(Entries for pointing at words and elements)
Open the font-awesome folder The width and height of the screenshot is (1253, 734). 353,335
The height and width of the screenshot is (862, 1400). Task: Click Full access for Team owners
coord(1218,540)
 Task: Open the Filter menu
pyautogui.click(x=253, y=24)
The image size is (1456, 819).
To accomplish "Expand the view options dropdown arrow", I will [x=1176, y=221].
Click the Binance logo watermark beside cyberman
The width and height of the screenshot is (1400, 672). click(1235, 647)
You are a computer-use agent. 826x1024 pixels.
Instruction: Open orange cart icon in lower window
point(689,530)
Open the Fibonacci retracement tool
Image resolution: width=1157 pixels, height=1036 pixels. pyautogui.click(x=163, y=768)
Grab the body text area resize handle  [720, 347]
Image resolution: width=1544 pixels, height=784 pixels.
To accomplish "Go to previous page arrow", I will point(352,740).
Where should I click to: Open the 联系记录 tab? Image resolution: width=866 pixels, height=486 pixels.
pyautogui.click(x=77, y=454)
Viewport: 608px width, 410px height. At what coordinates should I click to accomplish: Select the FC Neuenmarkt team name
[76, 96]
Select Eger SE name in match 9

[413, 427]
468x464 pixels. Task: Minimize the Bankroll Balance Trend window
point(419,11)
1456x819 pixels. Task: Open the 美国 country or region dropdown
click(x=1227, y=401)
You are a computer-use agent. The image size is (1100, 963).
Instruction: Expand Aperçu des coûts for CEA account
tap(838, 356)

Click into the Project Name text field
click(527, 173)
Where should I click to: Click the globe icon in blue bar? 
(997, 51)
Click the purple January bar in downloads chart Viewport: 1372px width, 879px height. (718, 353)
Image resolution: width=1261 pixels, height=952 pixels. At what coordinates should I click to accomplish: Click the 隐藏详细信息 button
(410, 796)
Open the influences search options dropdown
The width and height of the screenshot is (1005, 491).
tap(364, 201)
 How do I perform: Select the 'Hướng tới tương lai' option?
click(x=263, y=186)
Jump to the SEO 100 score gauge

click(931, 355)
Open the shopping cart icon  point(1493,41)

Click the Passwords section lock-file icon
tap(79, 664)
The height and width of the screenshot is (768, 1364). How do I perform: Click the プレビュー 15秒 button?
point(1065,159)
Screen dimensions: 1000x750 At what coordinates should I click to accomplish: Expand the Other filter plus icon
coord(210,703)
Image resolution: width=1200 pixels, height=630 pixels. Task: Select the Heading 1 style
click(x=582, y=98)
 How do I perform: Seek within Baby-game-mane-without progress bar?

**Task directions**
Can you write out every one of the entries above again, word for word?

**Final result**
Open the font-awesome folder The width and height of the screenshot is (1253, 734). 353,335
The height and width of the screenshot is (862, 1400). Task: Click Full access for Team owners
coord(1218,540)
 Task: Open the Filter menu
pyautogui.click(x=253, y=24)
The image size is (1456, 819).
To accomplish "Expand the view options dropdown arrow", I will [x=1176, y=221].
Click the Binance logo watermark beside cyberman
The width and height of the screenshot is (1400, 672). click(1235, 647)
You are a computer-use agent. 826x1024 pixels.
Instruction: Open orange cart icon in lower window
point(689,530)
Open the Fibonacci retracement tool
Image resolution: width=1157 pixels, height=1036 pixels. pyautogui.click(x=163, y=768)
Grab the body text area resize handle  [720, 347]
Image resolution: width=1544 pixels, height=784 pixels.
To accomplish "Go to previous page arrow", I will point(352,740).
Where should I click to: Open the 联系记录 tab? Image resolution: width=866 pixels, height=486 pixels.
pyautogui.click(x=77, y=454)
Viewport: 608px width, 410px height. At what coordinates should I click to accomplish: Select the FC Neuenmarkt team name
[76, 96]
Select Eger SE name in match 9

[413, 427]
468x464 pixels. Task: Minimize the Bankroll Balance Trend window
point(419,11)
1456x819 pixels. Task: Open the 美国 country or region dropdown
click(x=1227, y=401)
You are a computer-use agent. The image size is (1100, 963).
Instruction: Expand Aperçu des coûts for CEA account
tap(838, 356)

Click into the Project Name text field
click(527, 173)
Where should I click to: Click the globe icon in blue bar? 
(997, 51)
Click the purple January bar in downloads chart Viewport: 1372px width, 879px height. (718, 353)
Image resolution: width=1261 pixels, height=952 pixels. At what coordinates should I click to accomplish: Click the 隐藏详细信息 button
(410, 796)
Open the influences search options dropdown
The width and height of the screenshot is (1005, 491).
tap(364, 201)
 How do I perform: Select the 'Hướng tới tương lai' option?
click(x=263, y=186)
Jump to the SEO 100 score gauge

click(931, 355)
Open the shopping cart icon  point(1493,41)

Click the Passwords section lock-file icon
tap(79, 664)
The height and width of the screenshot is (768, 1364). How do I perform: Click the プレビュー 15秒 button?
point(1065,159)
Screen dimensions: 1000x750 At what coordinates should I click to accomplish: Expand the Other filter plus icon
coord(210,703)
Image resolution: width=1200 pixels, height=630 pixels. Task: Select the Heading 1 style
click(x=582, y=98)
 How do I perform: Seek within Baby-game-mane-without progress bar?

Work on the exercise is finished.